À titre de PDG du géant de la gestion d’actifs BlackRock, Larry Fink a l’oreille des entreprises et des gouvernements. Dans le passé, il a donné de la crédibilité à des concepts comme l’entreprise socialement responsable et l’action des entreprises contre le changement climatique.

Dans un avis aux investisseurs publié mardi, M. Fink aborde un nouveau sujet : l’imminence d’une crise mondiale des retraites et les mesures nécessaires pour y remédier.

Le péril gris

La façon dont les retraites sont gérées dans le monde doit changer, écrit M. Fink. De nombreux pays atteindront un point de bascule démographique d’ici 20 ans et la plupart des gens n’épargnent pas assez pour leur retraite, écrit-il.

Aux États-Unis, en particulier, l’espérance de vie devrait continuer à augmenter avec les médicaments amaigrissants comme Wegovy, écrit M. Fink. Or, quatre Américains sur dix n’ont pas 400 $ en banque en cas d’urgence et encore moins l’argent pour une retraite correcte.

« Il nous faut une démarche structurée de haut niveau pour assurer aux générations futures une vieillesse digne », écrit-il, appelant à une collaboration État-entreprise privée comme celle qui a mené à la relance de la fabrication de semi-conducteurs aux États-Unis.

M. Fink rappelle sa perspective unique sur le problème : plus de la moitié des 10 000 milliards US gérés par BlackRock sont destinés à la retraite.

Questions difficiles, décisions cruciales

Il formule quelques suggestions pour lancer un débat qui sera difficile, prévient-il :

– fonder des caisses de retraite couvrant tous les travailleurs (même ceux à temps partiel), comme l’ont déjà fait 20 États américains ;

– encourager les employeurs à égaler la contribution des salariés et faciliter le transfert des cotisations si un employé change d’employeur ;

– créer des régimes d’épargne d’entreprises à revenu prévisible s’approchant de celui d’une véritable caisse de retraite, afin d’inverser la tendance négative récente, aux États-Unis, que M. Fink décrit comme un glissement « de la certitude financière à l’incertitude financière ».

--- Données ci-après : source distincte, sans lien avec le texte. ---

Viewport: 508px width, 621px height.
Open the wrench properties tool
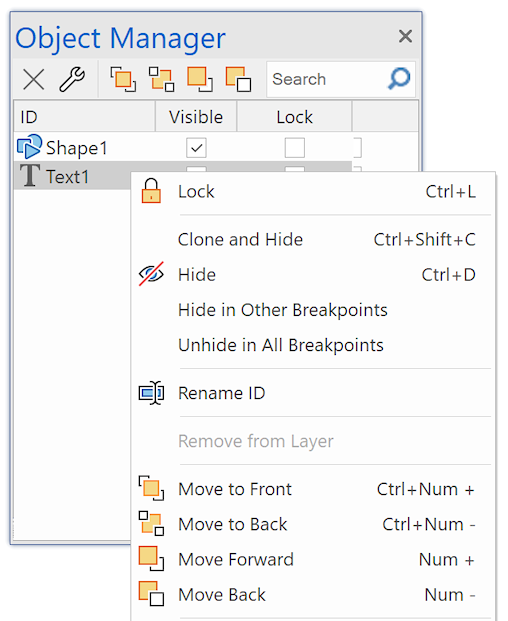[72, 79]
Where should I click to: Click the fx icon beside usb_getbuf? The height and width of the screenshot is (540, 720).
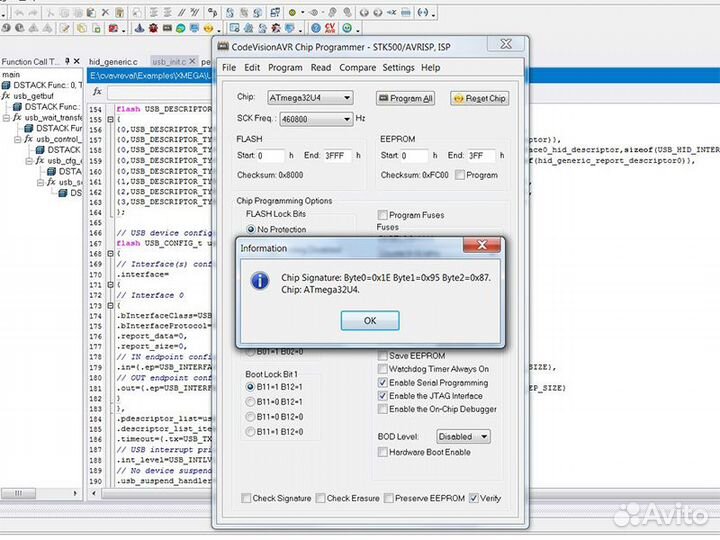coord(7,96)
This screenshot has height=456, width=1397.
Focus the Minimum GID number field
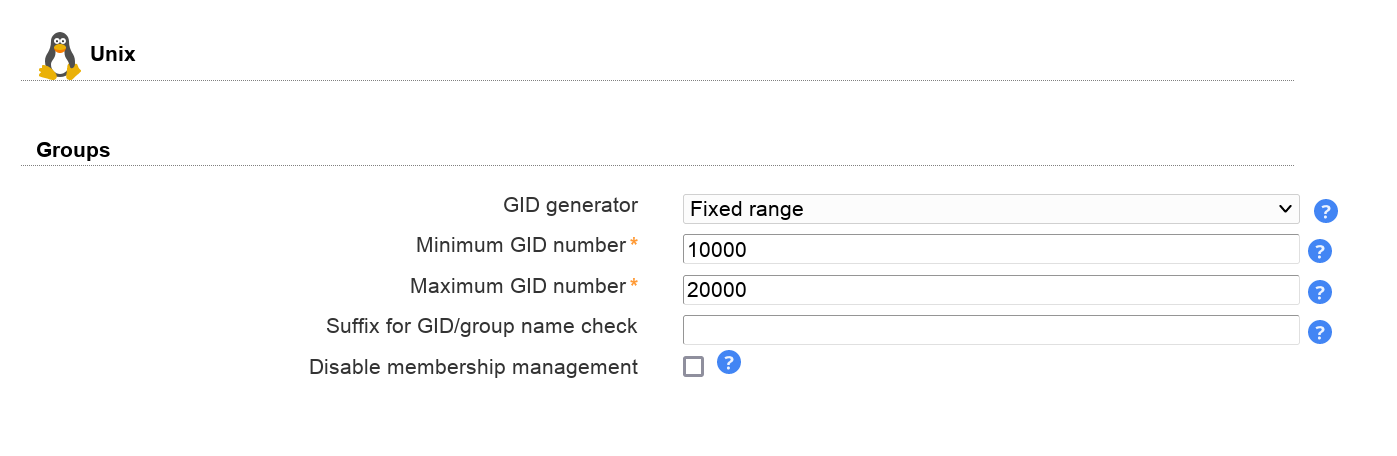[990, 250]
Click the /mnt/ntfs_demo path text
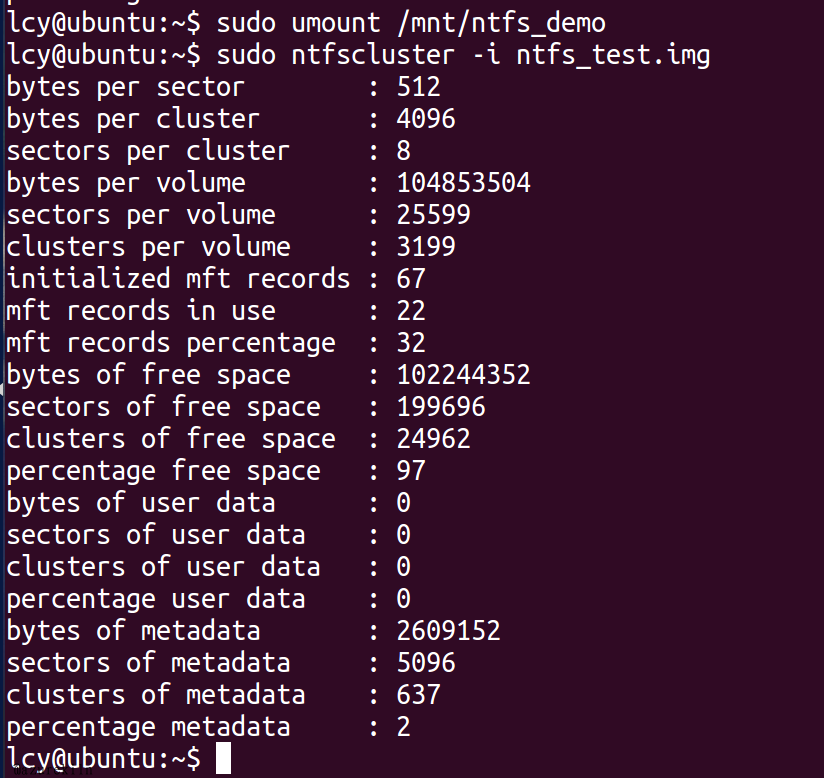824x778 pixels. (501, 24)
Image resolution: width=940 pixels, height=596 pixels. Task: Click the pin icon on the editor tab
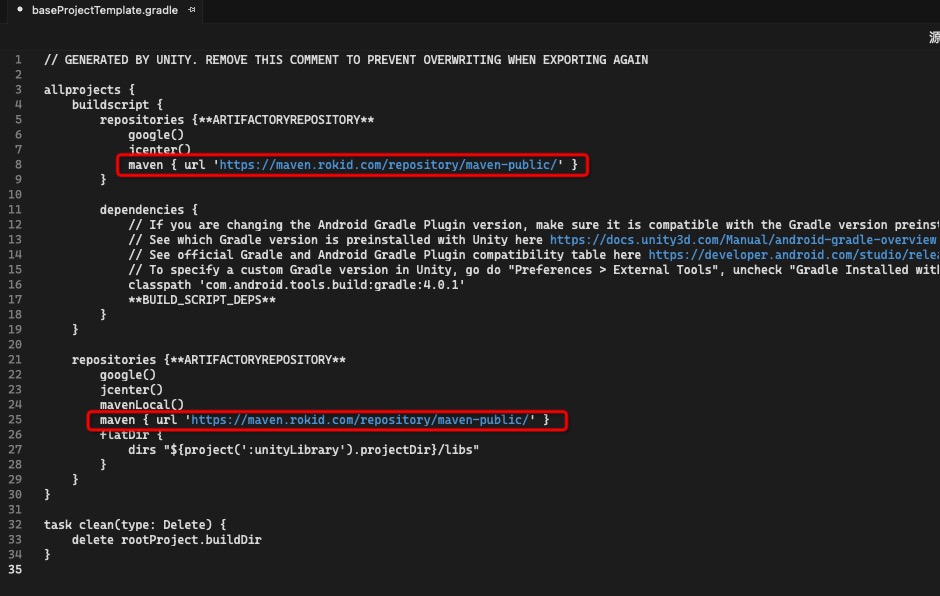click(193, 10)
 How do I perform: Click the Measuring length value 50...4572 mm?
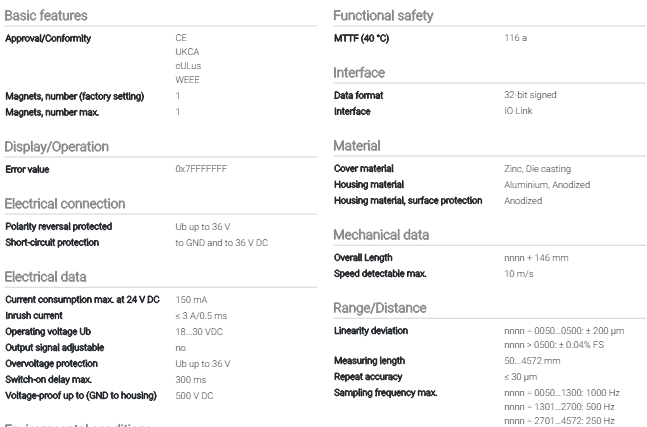pos(532,361)
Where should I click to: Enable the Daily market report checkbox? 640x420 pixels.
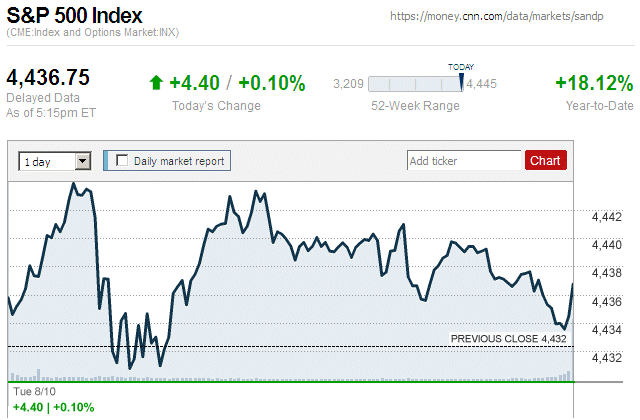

M. Fink évoque aussi une idée politiquement délicate : le relèvement de l’âge de la retraite. Il rappelle que la Sécurité sociale américaine calcule que, d’ici 2034, elle ne sera plus en mesure de verser l’intégralité des prestations.

Personne ne devrait être forcé de travailler plus longtemps que nécessaire, écrit-il, « mais je trouve un peu fou que notre idée maîtresse de l’âge de la retraite – 65 ans – remonte à la même époque que l’Empire ottoman ».

M. Fink en profite pour défendre l’investissement écoresponsable. Son entreprise est devenue la cible de la droite américaine depuis qu’elle prône l’approche ESG (environnementale, sociale et de gouvernance). Selon lui, la transition vers l’énergie verte est inévitable.

« C’est une mégaforce, une tendance économique majeure dans des pays représentant 90 % du PIB mondial », écrit-il. (Cela étant, il a cessé d’utiliser le terme « ESG » en raison de sa charge politique.)

Il prône un « pragmatisme énergétique » selon lequel la sécurité énergétique de nombreux pays impliquera de tabler sur les hydrocarbures pendant encore des années tout en leur substituant graduellement des sources d’énergie plus propres.

« Personne n’appuiera la décarbonation » si elle implique une maison froide durant l’hiver et une maison torride durant l’été, « ou si le coût de la décarbonation est prohibitif », écrit-il.

M. Fink ajoute que BlackRock n’a pas préconisé le désinvestissement des entreprises d’énergie fossile, parce que certaines d’entre elles investissent dans des technologies vertes comme le captage du carbone dans l’air.

Cet article a été publié dans le New York Times.